(A sequence of records)
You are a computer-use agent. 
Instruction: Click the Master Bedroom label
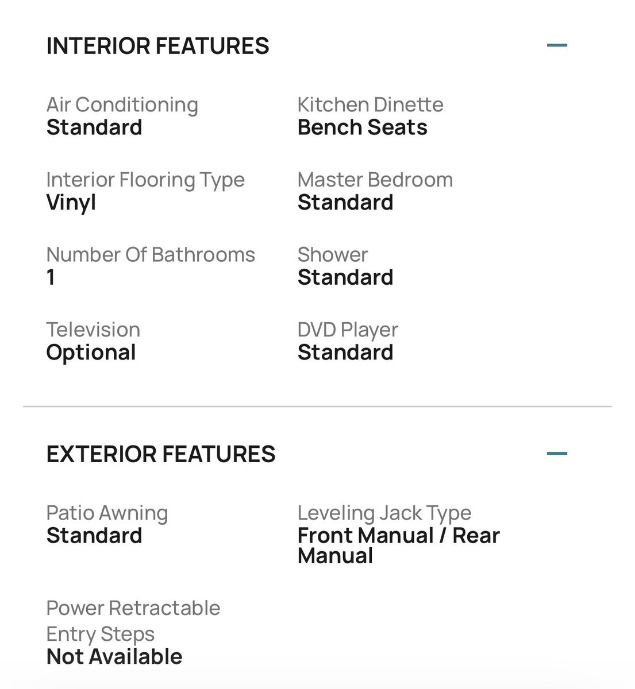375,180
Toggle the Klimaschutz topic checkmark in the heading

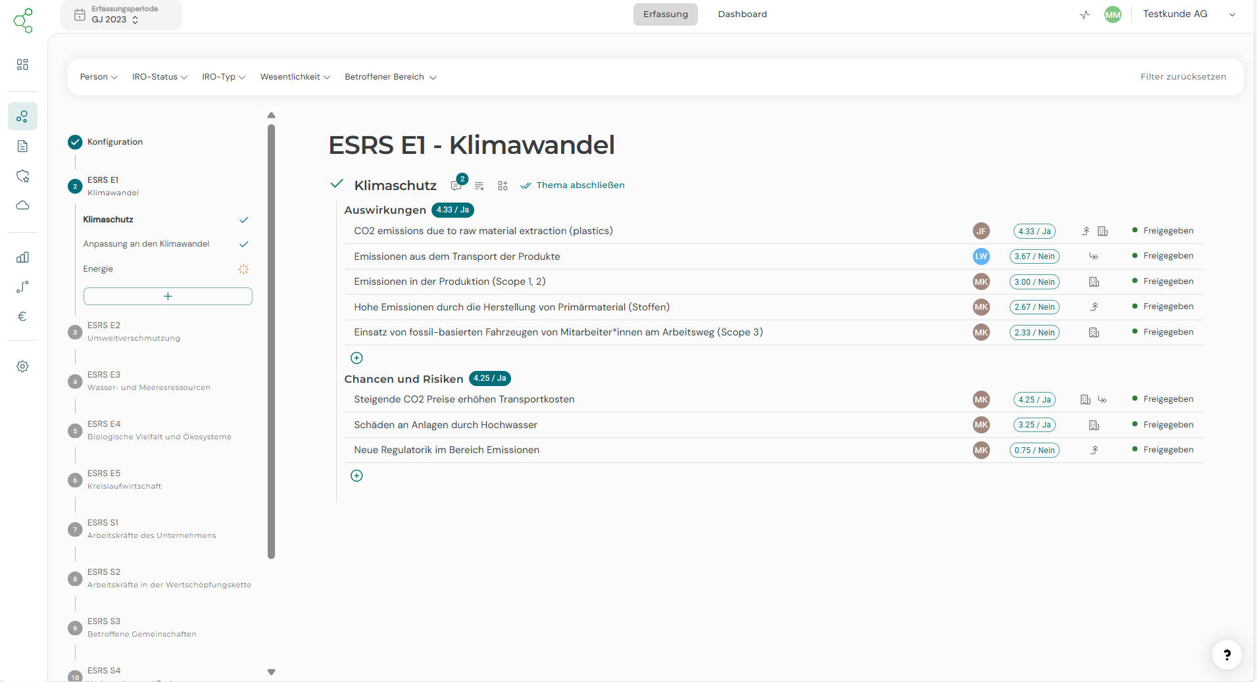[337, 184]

* * *

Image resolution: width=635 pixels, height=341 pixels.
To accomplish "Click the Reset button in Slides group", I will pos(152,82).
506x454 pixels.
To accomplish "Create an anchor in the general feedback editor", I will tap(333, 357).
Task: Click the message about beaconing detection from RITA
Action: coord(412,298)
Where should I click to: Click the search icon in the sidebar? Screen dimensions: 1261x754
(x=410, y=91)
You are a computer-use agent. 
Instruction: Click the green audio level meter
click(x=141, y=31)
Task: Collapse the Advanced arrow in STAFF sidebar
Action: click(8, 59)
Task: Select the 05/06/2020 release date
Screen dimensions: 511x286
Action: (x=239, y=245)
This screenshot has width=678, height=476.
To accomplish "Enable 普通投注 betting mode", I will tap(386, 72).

* * *

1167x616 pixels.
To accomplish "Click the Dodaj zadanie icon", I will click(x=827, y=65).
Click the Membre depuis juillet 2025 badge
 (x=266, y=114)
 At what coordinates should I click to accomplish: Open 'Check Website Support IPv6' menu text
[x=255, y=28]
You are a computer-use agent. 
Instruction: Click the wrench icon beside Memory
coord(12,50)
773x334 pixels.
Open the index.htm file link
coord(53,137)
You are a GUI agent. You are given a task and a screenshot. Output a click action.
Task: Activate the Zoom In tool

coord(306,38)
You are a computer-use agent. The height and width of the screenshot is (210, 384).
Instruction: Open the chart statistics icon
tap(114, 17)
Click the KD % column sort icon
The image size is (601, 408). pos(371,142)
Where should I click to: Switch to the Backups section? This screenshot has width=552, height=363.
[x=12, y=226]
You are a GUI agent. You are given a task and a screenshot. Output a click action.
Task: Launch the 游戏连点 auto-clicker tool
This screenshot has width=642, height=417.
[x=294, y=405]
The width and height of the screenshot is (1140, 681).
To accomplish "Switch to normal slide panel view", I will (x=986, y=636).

YOUR TASK →
Locate every line in the items above that contains the word "sidebar", and copy each of those lines in full.

TASK OUTPUT →
Where should I click to: Click the search icon in the sidebar? Screen dimensions: 1261x754
Task: Collapse the Advanced arrow in STAFF sidebar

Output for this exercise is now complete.